Sans tarder, on mettait en branle les préparatifs pour les funérailles. On s’occupait de laver le cadavre, de le vêtir de ses meilleurs vêtements puis de l’installer sur un lit ou encore sur de larges planches montées sur les tréteaux. Généralement, l’exposition de la dépouille mortelle avait lieu dans la « grande chambre » ou salon. Il restait à commander le cercueil chez un menuisier des alentours et à installer à la porte centrale du logis un crêpe. Selon sa couleur, les passants pouvaient savoir s’il s’agissait d’une personne d’un certain âge (tout noir), jeune (noir avec un ruban blanc).
Mouvement de sympathie
Alertés par les télégrammes ou les messages personnels, les visiteurs commençaient à arriver pour voir la personne décédée. Le groupe ainsi réuni pouvait atteindre une grande dimension. À des intervalles réguliers, certaines personnes y allaient de la récitation de chapelets et de prières spéciales.
Pendant ce temps, à la cuisine, une équipe de cordons-bleus fricotait les plats nécessaires pour apaiser l’appétit des visiteurs. Ces derniers étaient d’ailleurs tous logés soit sur les lieux mêmes ou encore chez les voisins immédiats. Comme, la nuit, il n’était pas question d’interrompre la ronde de veille auprès de la personne trépassée, la cuisine restait ouverte et servait de toile de fond à une sorte de réveillon de circonstance.
Habituellement, les funérailles se tenaient le lendemain ou le surlendemain du décès. Ce jour-là, le corps était déposé dans le cercueil. L’usage traditionnel voulait que le couvercle ne soit pas cloué dans la maison mais à quelques arpents plus loin. Avant l’usage des corbillards, il n’était pas rare de voir le cercueil porté par une douzaine de costauds gaillards qui parcouraient ainsi parfois des distances surprenantes.
Après avoir été accueillie par le prêtre sur le perron du temple paroissial, la dépouille mortelle était portée près de la balustrade où on l’enveloppait d’un voile noir et l’entourait de six grands cierges. Suivait la messe traditionnelle, en latin. Puis, on procédait à l’inhumation. À cette époque, les cimetières étaient situés tout à côté de l’église.

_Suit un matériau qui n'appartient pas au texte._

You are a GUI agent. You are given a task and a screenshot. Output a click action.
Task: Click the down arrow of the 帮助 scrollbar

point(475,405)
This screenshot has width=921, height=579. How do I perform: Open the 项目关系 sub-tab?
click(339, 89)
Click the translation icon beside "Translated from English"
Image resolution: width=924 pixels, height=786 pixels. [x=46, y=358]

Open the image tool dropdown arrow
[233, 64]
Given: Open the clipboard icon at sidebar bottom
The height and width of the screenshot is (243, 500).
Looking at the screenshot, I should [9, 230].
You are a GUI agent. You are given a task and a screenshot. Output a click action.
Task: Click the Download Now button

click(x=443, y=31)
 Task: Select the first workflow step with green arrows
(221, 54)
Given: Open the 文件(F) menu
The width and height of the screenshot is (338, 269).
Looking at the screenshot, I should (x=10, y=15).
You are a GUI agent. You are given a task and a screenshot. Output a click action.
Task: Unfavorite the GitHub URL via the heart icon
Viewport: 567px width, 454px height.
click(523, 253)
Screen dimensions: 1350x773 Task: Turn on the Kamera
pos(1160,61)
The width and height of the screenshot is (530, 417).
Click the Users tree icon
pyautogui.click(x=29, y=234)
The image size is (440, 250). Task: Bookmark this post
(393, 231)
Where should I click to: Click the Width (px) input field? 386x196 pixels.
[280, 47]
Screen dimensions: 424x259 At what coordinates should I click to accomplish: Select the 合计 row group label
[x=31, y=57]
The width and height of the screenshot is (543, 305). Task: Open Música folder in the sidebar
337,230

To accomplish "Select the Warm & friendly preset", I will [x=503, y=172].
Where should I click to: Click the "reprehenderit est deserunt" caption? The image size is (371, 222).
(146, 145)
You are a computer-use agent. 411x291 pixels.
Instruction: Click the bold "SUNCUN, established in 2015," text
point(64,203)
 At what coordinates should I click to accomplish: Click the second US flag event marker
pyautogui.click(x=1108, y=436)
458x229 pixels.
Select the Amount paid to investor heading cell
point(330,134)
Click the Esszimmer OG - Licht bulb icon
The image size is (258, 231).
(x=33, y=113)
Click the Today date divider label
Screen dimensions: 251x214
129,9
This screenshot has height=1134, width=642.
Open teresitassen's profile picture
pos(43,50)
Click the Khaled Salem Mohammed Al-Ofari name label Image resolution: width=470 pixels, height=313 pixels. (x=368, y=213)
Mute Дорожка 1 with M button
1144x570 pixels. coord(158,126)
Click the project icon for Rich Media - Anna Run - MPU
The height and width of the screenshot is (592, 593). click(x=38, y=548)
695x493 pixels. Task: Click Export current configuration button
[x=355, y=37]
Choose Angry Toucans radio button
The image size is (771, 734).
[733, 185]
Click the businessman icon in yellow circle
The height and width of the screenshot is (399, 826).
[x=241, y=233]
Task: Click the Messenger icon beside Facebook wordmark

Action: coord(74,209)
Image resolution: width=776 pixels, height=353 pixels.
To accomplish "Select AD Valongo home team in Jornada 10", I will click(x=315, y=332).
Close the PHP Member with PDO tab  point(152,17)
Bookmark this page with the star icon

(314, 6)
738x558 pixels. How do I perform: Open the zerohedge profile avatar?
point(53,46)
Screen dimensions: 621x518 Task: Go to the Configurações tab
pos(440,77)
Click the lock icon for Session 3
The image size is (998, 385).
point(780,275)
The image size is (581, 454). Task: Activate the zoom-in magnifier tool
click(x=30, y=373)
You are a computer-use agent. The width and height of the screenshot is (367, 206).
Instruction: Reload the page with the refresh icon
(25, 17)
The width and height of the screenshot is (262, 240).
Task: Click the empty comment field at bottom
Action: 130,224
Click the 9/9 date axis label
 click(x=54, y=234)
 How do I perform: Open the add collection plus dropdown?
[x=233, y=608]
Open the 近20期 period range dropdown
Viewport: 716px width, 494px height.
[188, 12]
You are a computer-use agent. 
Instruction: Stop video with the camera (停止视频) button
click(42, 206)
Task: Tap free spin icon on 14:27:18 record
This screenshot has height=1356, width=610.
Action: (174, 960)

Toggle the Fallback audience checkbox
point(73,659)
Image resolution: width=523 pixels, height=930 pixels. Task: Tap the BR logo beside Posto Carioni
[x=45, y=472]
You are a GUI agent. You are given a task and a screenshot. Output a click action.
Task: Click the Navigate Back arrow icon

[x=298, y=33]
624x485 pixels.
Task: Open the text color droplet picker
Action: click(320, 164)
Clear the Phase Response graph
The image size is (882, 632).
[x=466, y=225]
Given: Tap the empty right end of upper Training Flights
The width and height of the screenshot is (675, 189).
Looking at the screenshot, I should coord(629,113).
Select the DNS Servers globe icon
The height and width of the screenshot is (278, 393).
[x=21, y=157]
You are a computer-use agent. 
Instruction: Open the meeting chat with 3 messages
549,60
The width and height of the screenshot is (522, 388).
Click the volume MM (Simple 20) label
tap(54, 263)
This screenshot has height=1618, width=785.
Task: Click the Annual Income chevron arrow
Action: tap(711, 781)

Silencieusement, cachant mal sa douleur, l’assemblée se dirigeait vers la fosse fraîchement creusée. On récitait encore quelques prières pendant que quatre hommes descendaient le cercueil puis commençaient à le recouvrir de terre.
Une fois la mise en terre complétée, les membres de la famille se rendaient à la sacristie pour signer les registres officiels.
Extrait de « Les coutumes de nos ancêtres », auteur Yvon Desautels,
autorisé par l’éditeur Éditions Paulines, 1984/médiaspaul www.mediaspaul.ca.